I suspect that's a common feeling - his were the first 'adult books' I read and there was a point when I would just devour them. I remember rattling through Misery over a breathless weekend when it first arrived in the post from World Books (as I think it was called) - what an unbelievably tense read that one was. Of the rest, I loved Salem's Lot (Needful Things came across as a bit of a rip-off to me) and Pet Sematary, and the 'fairy tale' tone of Eye of the Dragon really went down well, indeed the latter is a book I recently repurchased for my son and he loved it too.

Sadly, all those books went the way of the charity store years ago, back during a purge of everything that wasn't cool or contemporary. Too many books, though in fairness it isn't often that I've read anything that was quite as enjoyable as those old King thrillers.

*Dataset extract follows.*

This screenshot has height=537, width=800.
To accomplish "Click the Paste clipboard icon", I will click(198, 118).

Some other works I'd heartily recommend:

The Dead Zone - thinking back to it, nothing very much happens in this one, so it's a pleasant surprise that such a meditative novel is actually fairly gripping. As a West Wing fan, I had to smile at the irony of the casting of Martin Sheen in the Dead Zone adaptation as the nutter future President who'd push the button.

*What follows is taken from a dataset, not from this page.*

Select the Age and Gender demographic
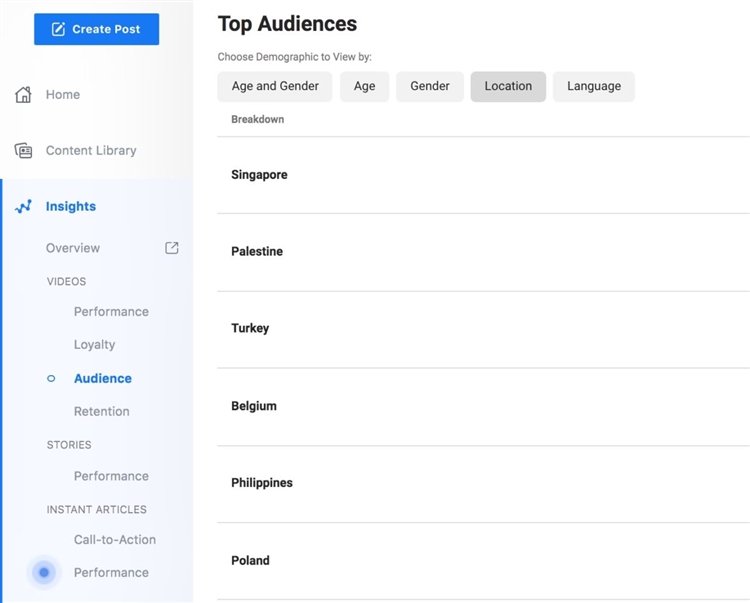The image size is (750, 603). pos(275,87)
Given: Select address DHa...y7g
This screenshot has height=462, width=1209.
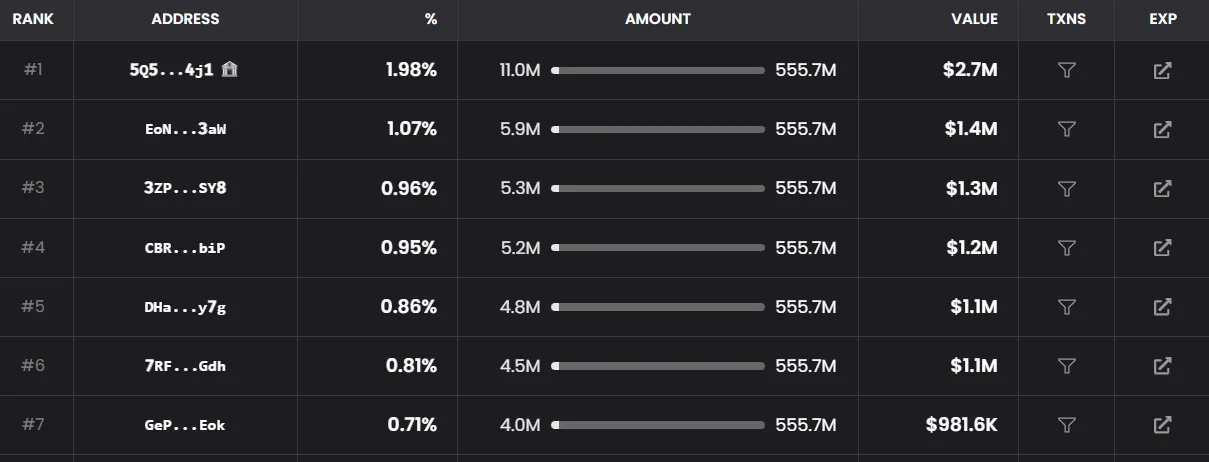Looking at the screenshot, I should pos(185,306).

Danse Macabre - King's examination of the horror genre, a text that's far more accessible and engaging than most tomes. The book includes a set of lengthier pieces on books he has really appreciated and that have been influential to him over the years, and which - thanks to him - I've since read and enjoyed.

The Girl who loved Tom Gordon - one of his latter works, where all the excesses have been stripped away to leave a short novel that's big on suspense, in fact it's an exercise in pure tension.

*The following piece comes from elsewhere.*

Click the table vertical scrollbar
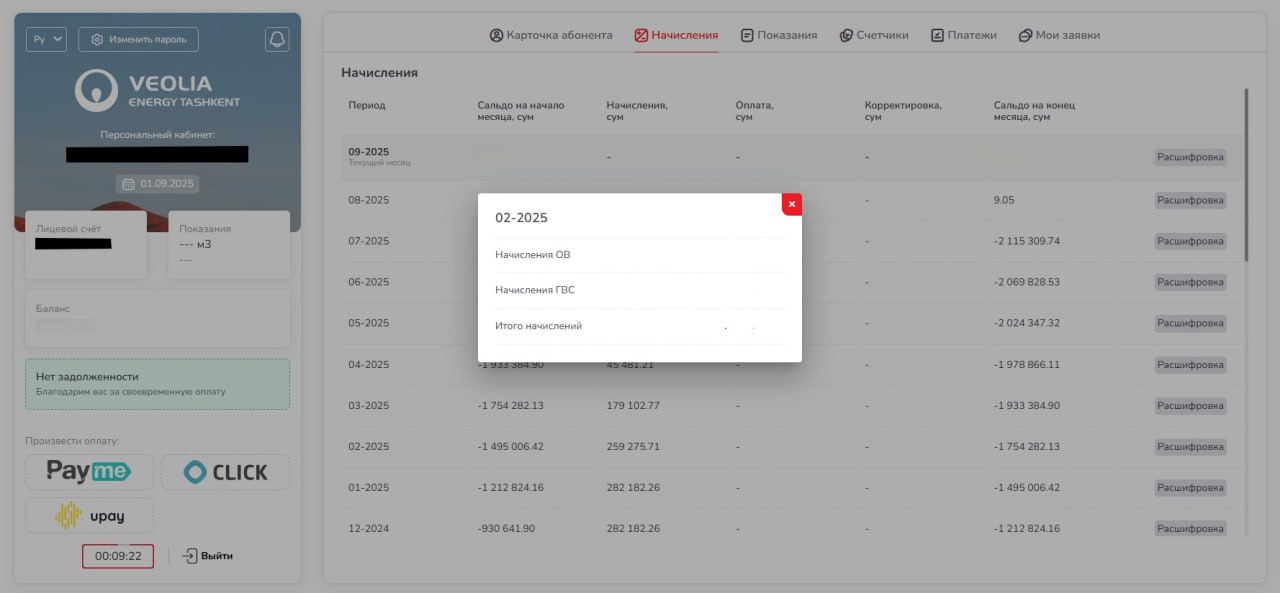Screen dimensions: 1280x593 [1246, 175]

Skeleton Crew - for me, the best compilation of his short stories, and features the brilliant The Mist, a kind of novella-length piece that opens the set. The shot story collections are a bit of a mixed bag, but I chose this one for tales that stuck with me, like The Jaunt (a potted history of a teleportation method and why it's critical that you're asleep before you use it) and Survivor Type (surgeon trapped alone on a desert island with nothing to eat...).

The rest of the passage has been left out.